The fix would not be a good idea for standalone use of XFS.
if (nimaps == 0) {
if (xfs_flush_space(ip, &fsynced, &ioflag))
return XFS_ERROR(ENOSPC);
error = 0;
goto retry;
}
xfs_flush_space:
case 2:
xfs_iunlock(ip, XFS_ILOCK_EXCL);
xfs_flush_device(ip);
xfs_ilock(ip, XFS_ILOCK_EXCL);
*fsynced = 3;
return 0;
}
return 1;
lets say that you don't enqueue it for another 2 secs. Then, in next retry it
would return 1 and, hence, outer if condition would return ENOSPC. Please
note that for standalone XFS, the application or client mostly don't retry
and, hence, it might return premature ENOSPC.
You didn't notice this because, as you said, nfs client will retry in case of
ENOSPC.
I'm not entirely sure I follow your explanation. The *fsynced variable is
local to the xfs_iomap_write_delay() caller, so each call will go through
the three steps in xfs_flush_space(). What my workaround does is, if we've
done the xfs_flush_device() thing and still hit ENOSPC within the last two
seconds, and we've just tried again the first two xfs_flush_space() steps,
then we skip the third step and return ENOSPC. So yes the file system
might not be exactly entirely full anymore, which is why I say it's a
rough workaround, but it seems to me the discrepancy shouldn't be very big
either. Whatever free space might have been missed would have had to be
freed after the last ENOSPC return, and must be such that only another
xfs_flush_device() call will make it available.
It seems to me ENOSPC has never been something very exact anyway: df
(statfs) often still shows a few remaining free blocks even on a full file
system. Apps can't really calculate how many blocks will be needed for
inodes, btrees and directories, so the number of remaining data blocks is
an approximation. I am not entirely sure that what xfs_flush_device_work()
does is quite deterministic, and as you said the wait period is arbitrary.

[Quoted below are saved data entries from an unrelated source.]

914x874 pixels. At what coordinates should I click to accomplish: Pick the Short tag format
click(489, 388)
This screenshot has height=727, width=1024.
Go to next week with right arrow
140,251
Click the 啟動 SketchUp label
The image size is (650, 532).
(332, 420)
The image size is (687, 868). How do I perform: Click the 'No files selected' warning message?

And I don't particularly care to get every single last byte out of my file
system, as long as there are no flagrant inconsistencies such as rm -fr
not freeing up some space.
Assuming that you don't return *fsynced = 3 (instead *fsynced = 2), the code
path will loop (because of retry) and CPU itself would become busy for no
good job.
Indeed.
You might experiment by adding deterministic wait. When you enqueue, set
some flag. All others who come in between just get enqueued. Once, device
flush is over wake up all. If flush could free enough resources, threads will
proceed ahead and return. Otherwise, another flush would be enqueued to flush
what might have come since last flush.
But how do you know whether you need to flush again, or whether your file
system is really full this time? And there's still the issue with the
i_mutex.
Perhaps there's a way to evaluate how much resources are "in transient
state" as you put it. Otherwise, we could set a flag when ENOSPC is
returned, and have that flag cleared at appropriate places in the code
where blocks are actually freed. I keep running into various deadlocks
related to full file systems, so I'm wary of clever solutions :-).
[Dropped nfs@xxxxxxxxxxxxxxxxxxxxx from Cc, as this discussion is quite
specific to xfs.]
|